A native of Bloomfield Township and a graduate of the Wylie E. Groves Performing Arts Company, Sussman headed to New York City after graduating from Groves, earning her drama degree from New York University. Since 2010, she has worked with Second Stage Theatre, RKO Stage Productions, the New York Musical Festival and most recently with Audible's Theater division. In 2012, Sussman co-founded The Indigo Theatre Project, producing high-profile readings of plays to benefit non-profit organizations. Three years later, she co-founded The MITTEN Lab, which stands for Michigan Incubator for Theatre Talent Emerging Now, a new artist residency located in Bear Lake.
"I was very involved at Groves and with the Groves Performing Arts Company. It's an amazing theater company that John Rutherford has run for years. It set me up for success in college and beyond. The program is that comprehensive that exists in our public schools.

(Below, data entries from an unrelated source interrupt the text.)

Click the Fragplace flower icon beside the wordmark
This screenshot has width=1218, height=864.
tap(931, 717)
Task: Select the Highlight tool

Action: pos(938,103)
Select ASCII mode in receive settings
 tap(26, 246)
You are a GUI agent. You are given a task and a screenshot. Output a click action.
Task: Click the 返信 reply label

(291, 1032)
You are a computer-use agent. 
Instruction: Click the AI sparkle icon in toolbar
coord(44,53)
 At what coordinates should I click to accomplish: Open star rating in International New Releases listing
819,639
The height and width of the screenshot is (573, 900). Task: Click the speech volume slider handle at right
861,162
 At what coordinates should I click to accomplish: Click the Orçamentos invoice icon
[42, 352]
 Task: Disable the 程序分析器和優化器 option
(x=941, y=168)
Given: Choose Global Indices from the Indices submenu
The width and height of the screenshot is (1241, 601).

"One of the things I say when talking about being a young person in the theater is that you think of it as on-stage where you get to be a star, and off-stage, where you have no idea what is happening. Mr. Rutherford really helped expand our minds. By the time I got to NYU, I felt I knew so much more than my classmates. When I started interning, I understood what a dramatist did. He taught us that there was so much more than what's on stage."
As producing artistic director for the New York Musical Festival, Sussman helped develop a new initiative focused on arts-based civic engagement. On Broadway, she is co-producer of Heidi Schreck's Tony award-nominated play "What the Constitution Means to Me." Some of her other producing credits include the Obie-Award-winning production of "The Woodsman," as well as "Eh Dah? Questions for My Father," "The Rug," “Talk To Me About Shame," and others.
Sussman's first experience with theater started before her teenage years, performing community theater with her entire family, including her dog.
"We did 'Fiddler on the Roof' together as a family," and I caught the bug," she said. "My sister now does comedy in Chicago and my dad is involved with the Birmingham Village Players."
Outside of the Birmingham/Bloomfield area, Sussman co-founded the MITTEN Lab with long-time friend and stage director Katherine Carter.
"We were having a conversation about what we are doing as an industry to cultivate the next generation of artists, and what we realized with residency programs is that they are catering to mid-level career, and it's difficult to be accepted into these programs," she said. "MITTEN Lab was born out of that idea – to support early career artists that show promise."
Sussman said it's a good time to be growing the theater industry, as there seems to be new momentum, in part due to the mainstream success of "Hamilton."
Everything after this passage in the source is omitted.